[Dataset records]

-------------------------

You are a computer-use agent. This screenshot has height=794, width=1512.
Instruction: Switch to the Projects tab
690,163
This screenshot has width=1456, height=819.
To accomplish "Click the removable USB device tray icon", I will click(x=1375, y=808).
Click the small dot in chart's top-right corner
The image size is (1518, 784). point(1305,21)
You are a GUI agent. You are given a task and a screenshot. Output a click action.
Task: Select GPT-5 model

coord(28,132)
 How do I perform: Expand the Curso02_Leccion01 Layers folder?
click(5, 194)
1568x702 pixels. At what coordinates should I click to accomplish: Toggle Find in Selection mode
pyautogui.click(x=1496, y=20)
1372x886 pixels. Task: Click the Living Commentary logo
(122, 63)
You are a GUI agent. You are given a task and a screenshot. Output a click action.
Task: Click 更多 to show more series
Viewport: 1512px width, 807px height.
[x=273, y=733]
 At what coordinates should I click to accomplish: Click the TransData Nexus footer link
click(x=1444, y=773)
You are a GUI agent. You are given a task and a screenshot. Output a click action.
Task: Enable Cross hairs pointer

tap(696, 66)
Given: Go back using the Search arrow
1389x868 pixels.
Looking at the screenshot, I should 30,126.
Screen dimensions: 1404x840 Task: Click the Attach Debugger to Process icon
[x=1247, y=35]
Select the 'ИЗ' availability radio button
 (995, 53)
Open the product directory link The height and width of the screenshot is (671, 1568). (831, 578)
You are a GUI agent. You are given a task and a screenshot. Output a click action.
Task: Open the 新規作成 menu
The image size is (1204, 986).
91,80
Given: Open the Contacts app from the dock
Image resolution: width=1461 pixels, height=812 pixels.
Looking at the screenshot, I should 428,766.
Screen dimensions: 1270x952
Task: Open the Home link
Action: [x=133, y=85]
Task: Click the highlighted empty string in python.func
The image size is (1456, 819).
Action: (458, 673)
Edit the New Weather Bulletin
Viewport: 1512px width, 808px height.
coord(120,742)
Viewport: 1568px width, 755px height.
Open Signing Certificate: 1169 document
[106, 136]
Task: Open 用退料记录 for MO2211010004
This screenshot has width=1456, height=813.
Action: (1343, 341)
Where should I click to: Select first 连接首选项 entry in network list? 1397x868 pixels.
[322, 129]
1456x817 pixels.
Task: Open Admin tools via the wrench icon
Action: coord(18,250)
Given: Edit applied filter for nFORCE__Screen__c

-------------------------

§ **The task**
Now repeat the data exactly, keeping every line.

§ **Answer for this exercise**
You are a computer-use agent. This screenshot has height=794, width=1512.
Instruction: Switch to the Projects tab
690,163
This screenshot has width=1456, height=819.
To accomplish "Click the removable USB device tray icon", I will click(x=1375, y=808).
Click the small dot in chart's top-right corner
The image size is (1518, 784). point(1305,21)
You are a GUI agent. You are given a task and a screenshot. Output a click action.
Task: Select GPT-5 model

coord(28,132)
 How do I perform: Expand the Curso02_Leccion01 Layers folder?
click(5, 194)
1568x702 pixels. At what coordinates should I click to accomplish: Toggle Find in Selection mode
pyautogui.click(x=1496, y=20)
1372x886 pixels. Task: Click the Living Commentary logo
(122, 63)
You are a GUI agent. You are given a task and a screenshot. Output a click action.
Task: Click 更多 to show more series
Viewport: 1512px width, 807px height.
[x=273, y=733]
 At what coordinates should I click to accomplish: Click the TransData Nexus footer link
click(x=1444, y=773)
You are a GUI agent. You are given a task and a screenshot. Output a click action.
Task: Enable Cross hairs pointer

tap(696, 66)
Given: Go back using the Search arrow
1389x868 pixels.
Looking at the screenshot, I should 30,126.
Screen dimensions: 1404x840 Task: Click the Attach Debugger to Process icon
[x=1247, y=35]
Select the 'ИЗ' availability radio button
 (995, 53)
Open the product directory link The height and width of the screenshot is (671, 1568). (831, 578)
You are a GUI agent. You are given a task and a screenshot. Output a click action.
Task: Open the 新規作成 menu
The image size is (1204, 986).
91,80
Given: Open the Contacts app from the dock
Image resolution: width=1461 pixels, height=812 pixels.
Looking at the screenshot, I should 428,766.
Screen dimensions: 1270x952
Task: Open the Home link
Action: [x=133, y=85]
Task: Click the highlighted empty string in python.func
The image size is (1456, 819).
Action: (458, 673)
Edit the New Weather Bulletin
Viewport: 1512px width, 808px height.
coord(120,742)
Viewport: 1568px width, 755px height.
Open Signing Certificate: 1169 document
[106, 136]
Task: Open 用退料记录 for MO2211010004
This screenshot has width=1456, height=813.
Action: (1343, 341)
Where should I click to: Select first 连接首选项 entry in network list? 1397x868 pixels.
[322, 129]
1456x817 pixels.
Task: Open Admin tools via the wrench icon
Action: coord(18,250)
Given: Edit applied filter for nFORCE__Screen__c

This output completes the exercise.